Overall, the plot is weak, where the villain wants to infect the people in the city with a toxin, then his partner comes in with an antidote that will heal the people, and he makes bank with his antidote. The origins are similar to the IDW comic book series, where April O'Neil names Splinter and the turtles, the difference being is that April is a little girl when she names them in this film. Splinter learning the art of Ninjutsu from a book he finds in the sewer makes us realize how intelligent he has become. Seeing the turtles as "kids" was fun to watch, seeing how troublesome and irresponsible they used to be. Shredder's origin wasn't really there like it was told in previous interpretations. The action scenes were fun, exciting, and entertaining, the filmmakers did a great job with these scenes. The personalities of each turtle were spot-on, and in this film it's Michelangelo who has a crush on April, and the chemistry between these two characters were fun to watch.

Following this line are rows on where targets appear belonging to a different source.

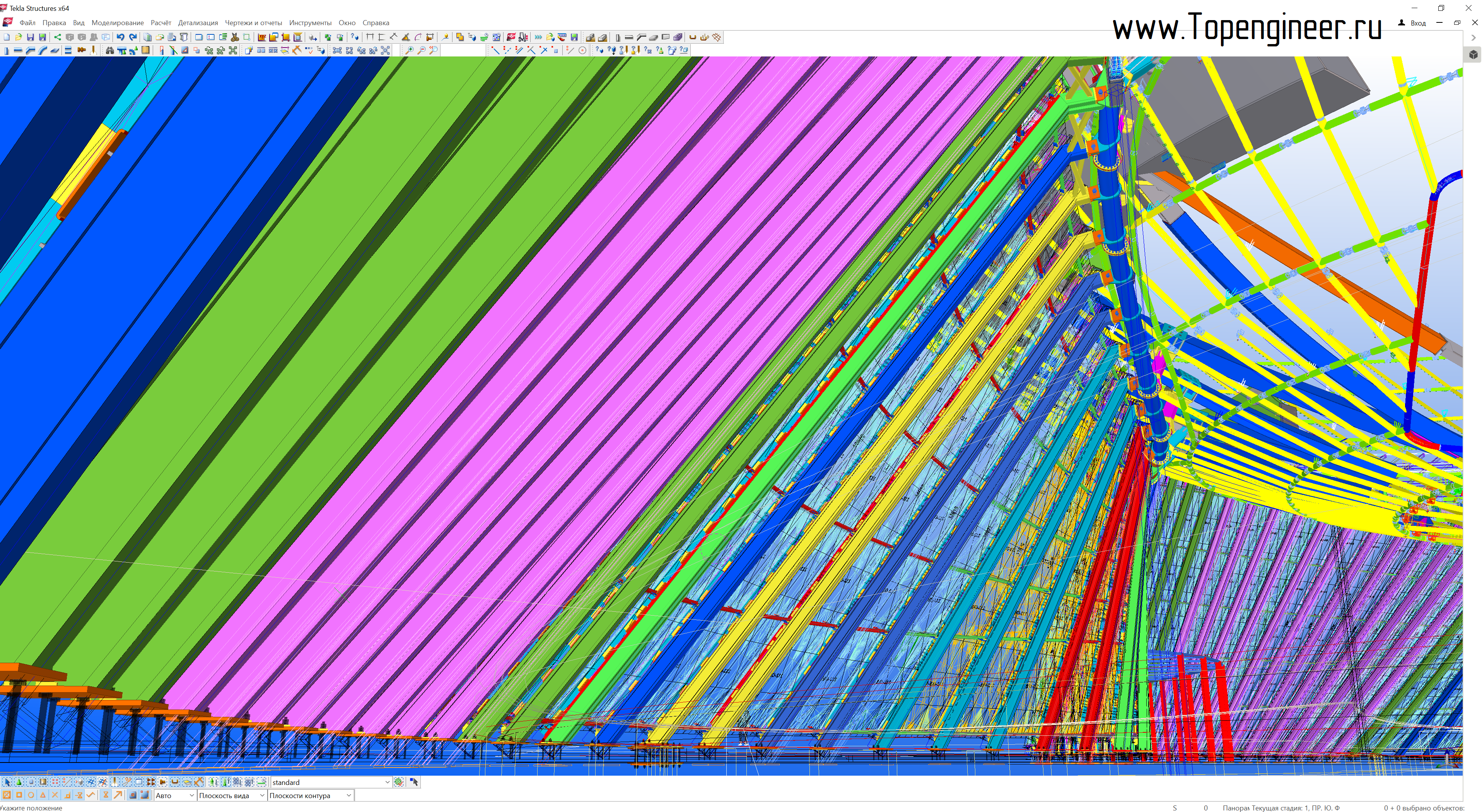The image size is (1482, 812).
Task: Open the standard selection filter dropdown
Action: pos(387,782)
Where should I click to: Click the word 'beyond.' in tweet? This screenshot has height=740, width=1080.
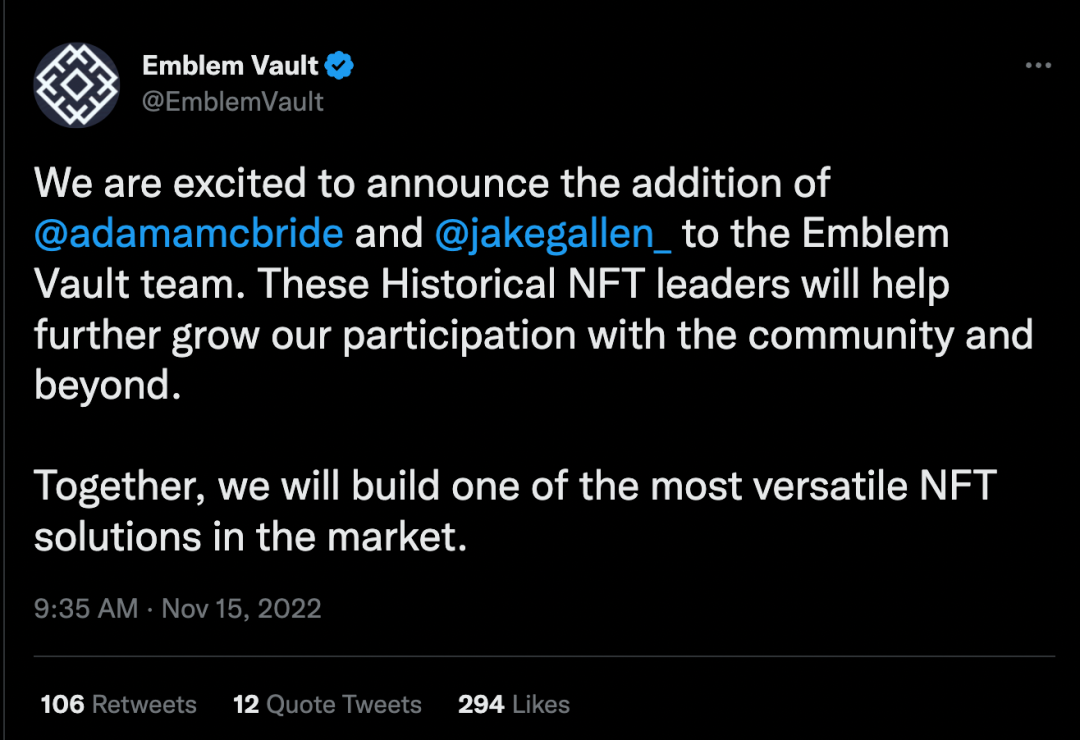tap(107, 385)
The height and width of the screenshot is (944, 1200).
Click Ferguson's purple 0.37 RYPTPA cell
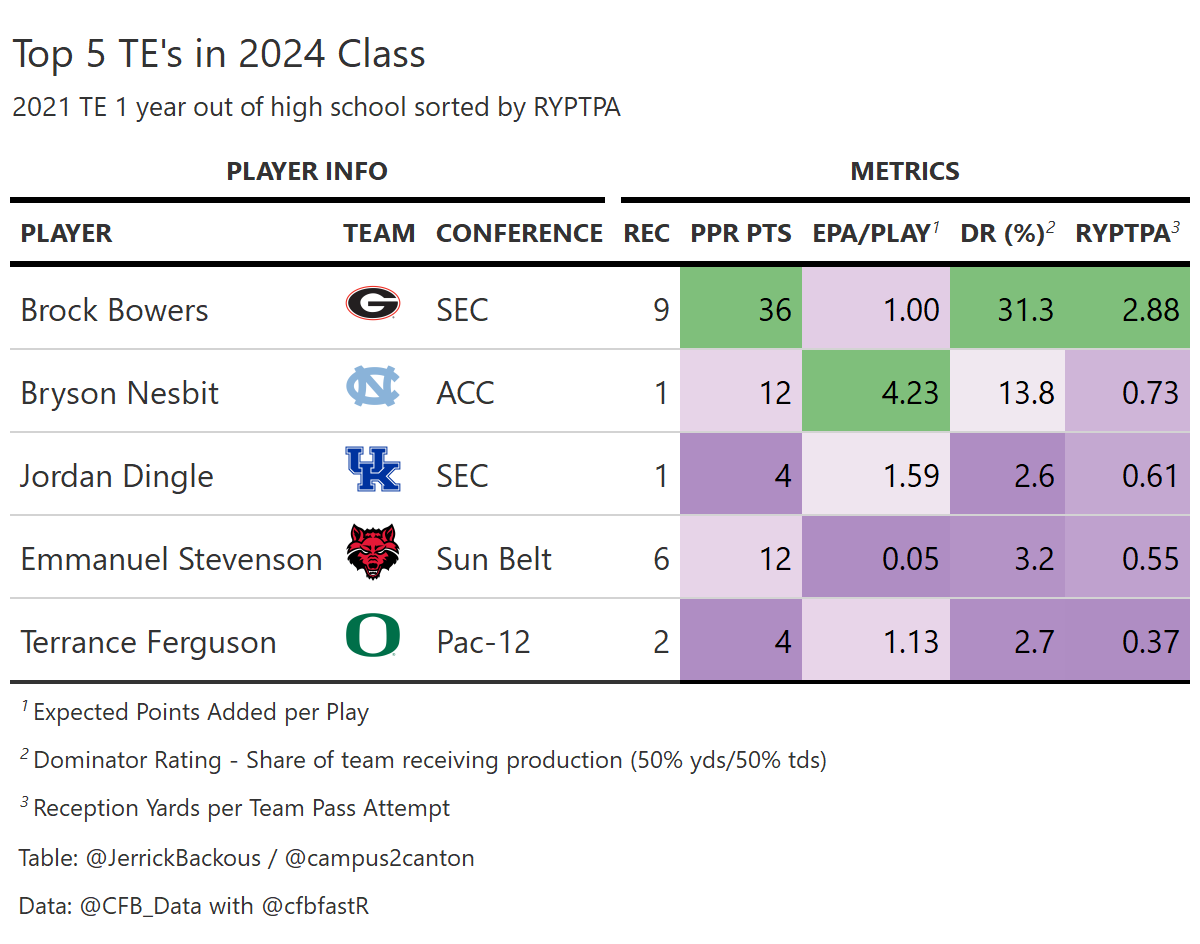tap(1127, 641)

The elevator scene was hilarious to watch, and that's all I will say about this. True fans of this series (comics, movies, and animated shows), may enjoy this film, but some fans have standards that might not be met here. My opinion is this, if you love the turtles, give this film a look-see, as a film, not comparing it to previous interpretations, because it IS entertaining. Go in with a positive attitude, don't do comparisons, go to have fun, and be prepared for some awesome fight scenes. Keep in mind that these are the 2014 turtles, not the 80's or 90's turtles, with that in mind, prepare for a new look for the characters in the film. I rate this film a 3 out of 5 stars. I'm big on plot when it comes to films, not special effects or anything else, and this film isn't bad, it's just not great. A sequel has been mentioned, and now that the origins have been told, maybe the second film will focus more on plot and not on trying to set things up, but only time will tell.
Teenage Mutant Ninja Turtles (2014 film) is directed by Jonathan Liebesman, produced by Michael Bay, Andrew Form, Bradley Fuller, Galen Walker, Scott Mednick, and Ian Bryce, screenplay by Josh Appelbaum, André Nemec, and Evan Daugherty. Based on Teenage Mutant Ninja Turtles by Peter Laird and Kevin Eastman. Production company is Nickelodeon Movies and Platinum Dunes. Distributed by Paramount Pictures.